▶ [YOUR GOAL]
Copy out the data that follows exactly, leaving out no line.

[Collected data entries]
╭──

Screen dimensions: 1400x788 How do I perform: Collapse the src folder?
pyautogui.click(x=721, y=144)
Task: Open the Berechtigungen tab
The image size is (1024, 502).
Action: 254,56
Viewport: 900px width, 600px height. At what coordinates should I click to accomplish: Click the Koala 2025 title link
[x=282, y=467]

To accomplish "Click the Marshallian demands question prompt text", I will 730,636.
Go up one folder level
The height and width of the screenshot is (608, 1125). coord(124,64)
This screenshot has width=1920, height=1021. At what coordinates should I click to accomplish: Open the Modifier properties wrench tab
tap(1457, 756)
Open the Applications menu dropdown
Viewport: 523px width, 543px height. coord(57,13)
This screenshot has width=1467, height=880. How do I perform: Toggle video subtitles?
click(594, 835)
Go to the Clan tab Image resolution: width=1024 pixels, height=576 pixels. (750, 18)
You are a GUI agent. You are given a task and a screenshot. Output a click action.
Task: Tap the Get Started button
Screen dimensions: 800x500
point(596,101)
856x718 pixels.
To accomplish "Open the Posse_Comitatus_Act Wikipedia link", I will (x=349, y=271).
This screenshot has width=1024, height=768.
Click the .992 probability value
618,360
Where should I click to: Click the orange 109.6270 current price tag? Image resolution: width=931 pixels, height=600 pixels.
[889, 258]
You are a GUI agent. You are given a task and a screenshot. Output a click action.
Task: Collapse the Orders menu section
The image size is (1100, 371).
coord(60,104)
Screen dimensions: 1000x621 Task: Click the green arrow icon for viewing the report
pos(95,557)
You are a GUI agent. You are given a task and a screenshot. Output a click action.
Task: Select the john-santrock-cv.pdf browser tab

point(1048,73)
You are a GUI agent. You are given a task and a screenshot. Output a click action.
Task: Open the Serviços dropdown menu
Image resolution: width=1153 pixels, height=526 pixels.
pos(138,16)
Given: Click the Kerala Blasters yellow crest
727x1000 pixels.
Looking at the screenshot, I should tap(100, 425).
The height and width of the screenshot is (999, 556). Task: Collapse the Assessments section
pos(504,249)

╰──

▶ [RESULT BELOW]
Screen dimensions: 1400x788 How do I perform: Collapse the src folder?
pyautogui.click(x=721, y=144)
Task: Open the Berechtigungen tab
The image size is (1024, 502).
Action: 254,56
Viewport: 900px width, 600px height. At what coordinates should I click to accomplish: Click the Koala 2025 title link
[x=282, y=467]

To accomplish "Click the Marshallian demands question prompt text", I will 730,636.
Go up one folder level
The height and width of the screenshot is (608, 1125). coord(124,64)
This screenshot has width=1920, height=1021. At what coordinates should I click to accomplish: Open the Modifier properties wrench tab
tap(1457, 756)
Open the Applications menu dropdown
Viewport: 523px width, 543px height. coord(57,13)
This screenshot has width=1467, height=880. How do I perform: Toggle video subtitles?
click(594, 835)
Go to the Clan tab Image resolution: width=1024 pixels, height=576 pixels. (750, 18)
You are a GUI agent. You are given a task and a screenshot. Output a click action.
Task: Tap the Get Started button
Screen dimensions: 800x500
point(596,101)
856x718 pixels.
To accomplish "Open the Posse_Comitatus_Act Wikipedia link", I will (x=349, y=271).
This screenshot has width=1024, height=768.
Click the .992 probability value
618,360
Where should I click to: Click the orange 109.6270 current price tag? Image resolution: width=931 pixels, height=600 pixels.
[889, 258]
You are a GUI agent. You are given a task and a screenshot. Output a click action.
Task: Collapse the Orders menu section
The image size is (1100, 371).
coord(60,104)
Screen dimensions: 1000x621 Task: Click the green arrow icon for viewing the report
pos(95,557)
You are a GUI agent. You are given a task and a screenshot. Output a click action.
Task: Select the john-santrock-cv.pdf browser tab

point(1048,73)
You are a GUI agent. You are given a task and a screenshot. Output a click action.
Task: Open the Serviços dropdown menu
Image resolution: width=1153 pixels, height=526 pixels.
pos(138,16)
Given: Click the Kerala Blasters yellow crest
727x1000 pixels.
Looking at the screenshot, I should tap(100, 425).
The height and width of the screenshot is (999, 556). Task: Collapse the Assessments section
pos(504,249)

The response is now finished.